→ **Collected data**:
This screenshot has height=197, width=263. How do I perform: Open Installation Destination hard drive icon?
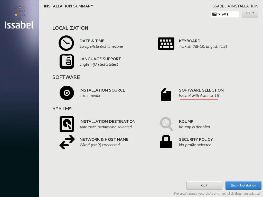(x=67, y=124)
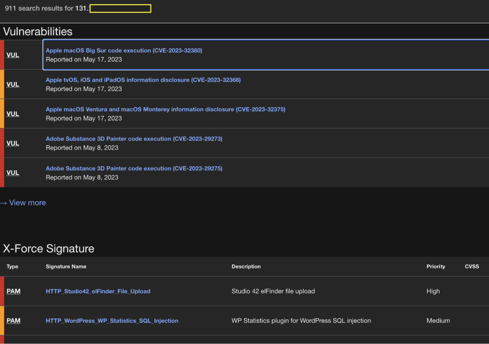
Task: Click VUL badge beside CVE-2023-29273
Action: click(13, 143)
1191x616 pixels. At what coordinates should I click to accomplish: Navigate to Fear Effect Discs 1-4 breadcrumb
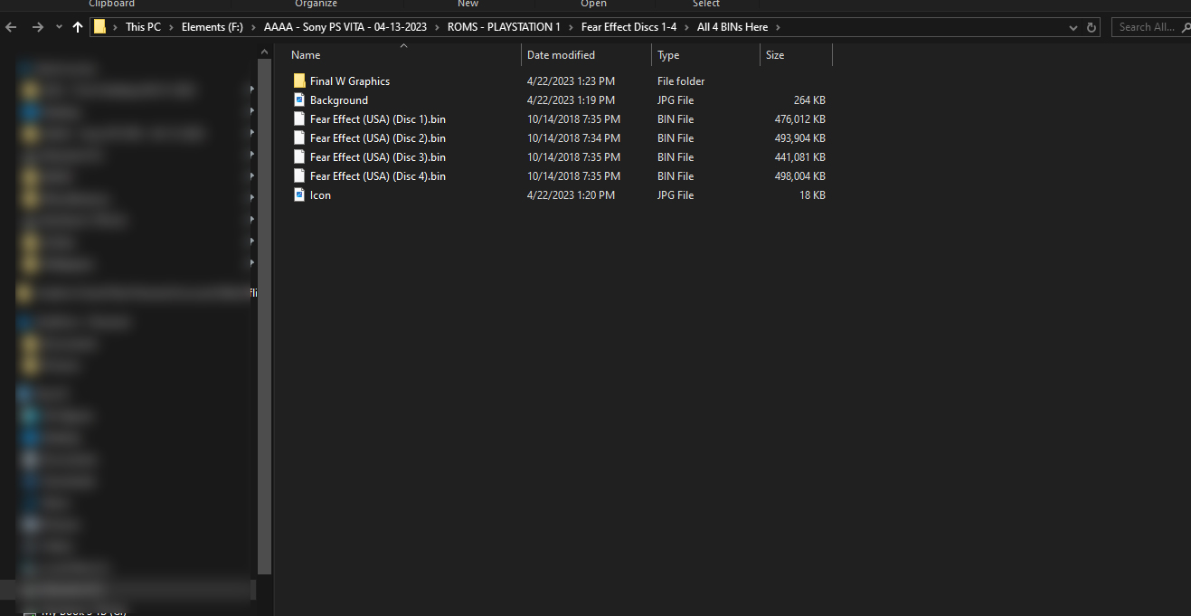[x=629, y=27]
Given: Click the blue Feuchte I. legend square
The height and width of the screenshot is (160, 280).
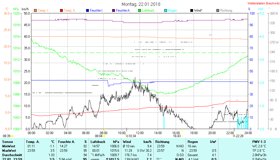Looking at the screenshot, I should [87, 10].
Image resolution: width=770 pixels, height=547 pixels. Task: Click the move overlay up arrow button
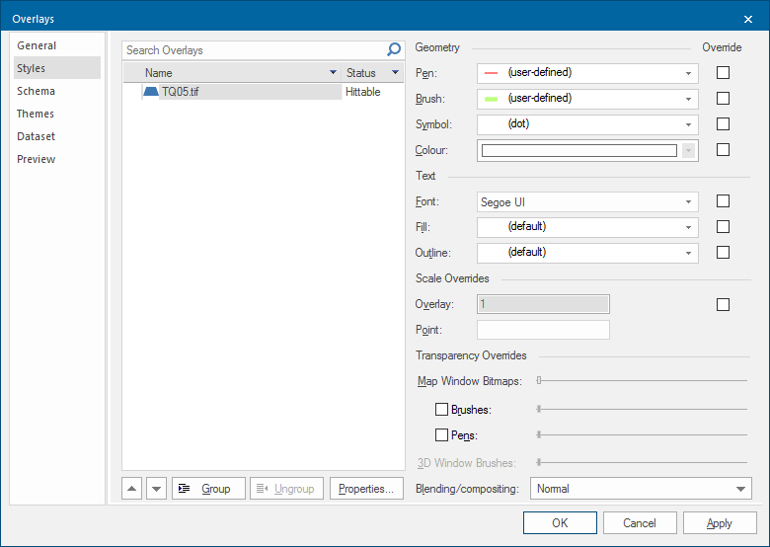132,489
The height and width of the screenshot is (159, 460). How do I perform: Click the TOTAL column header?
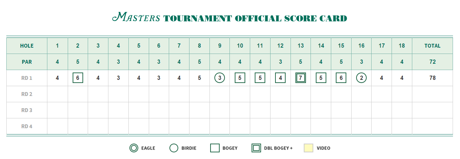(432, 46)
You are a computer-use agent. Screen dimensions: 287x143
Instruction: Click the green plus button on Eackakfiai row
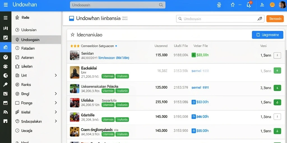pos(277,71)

→ **ABOUT THIS TASK**:
Retype the records verbatim, excluding each image they hold.

→ **RESULT OF THIS EXERCISE**:
This screenshot has height=197, width=263. How do I perform: Open Installation Destination hard drive icon?
(x=67, y=124)
Task: Click VUL badge beside CVE-2023-29273
Action: click(13, 143)
1191x616 pixels. At what coordinates should I click to accomplish: Navigate to Fear Effect Discs 1-4 breadcrumb
[x=629, y=27]
Given: Click the blue Feuchte I. legend square
The height and width of the screenshot is (160, 280).
Looking at the screenshot, I should [87, 10].
Image resolution: width=770 pixels, height=547 pixels. Task: Click the move overlay up arrow button
132,489
The height and width of the screenshot is (159, 460). How do I perform: Click the TOTAL column header?
(432, 46)
You are a computer-use agent. Screen dimensions: 287x143
Instruction: Click the green plus button on Eackakfiai row
pos(277,71)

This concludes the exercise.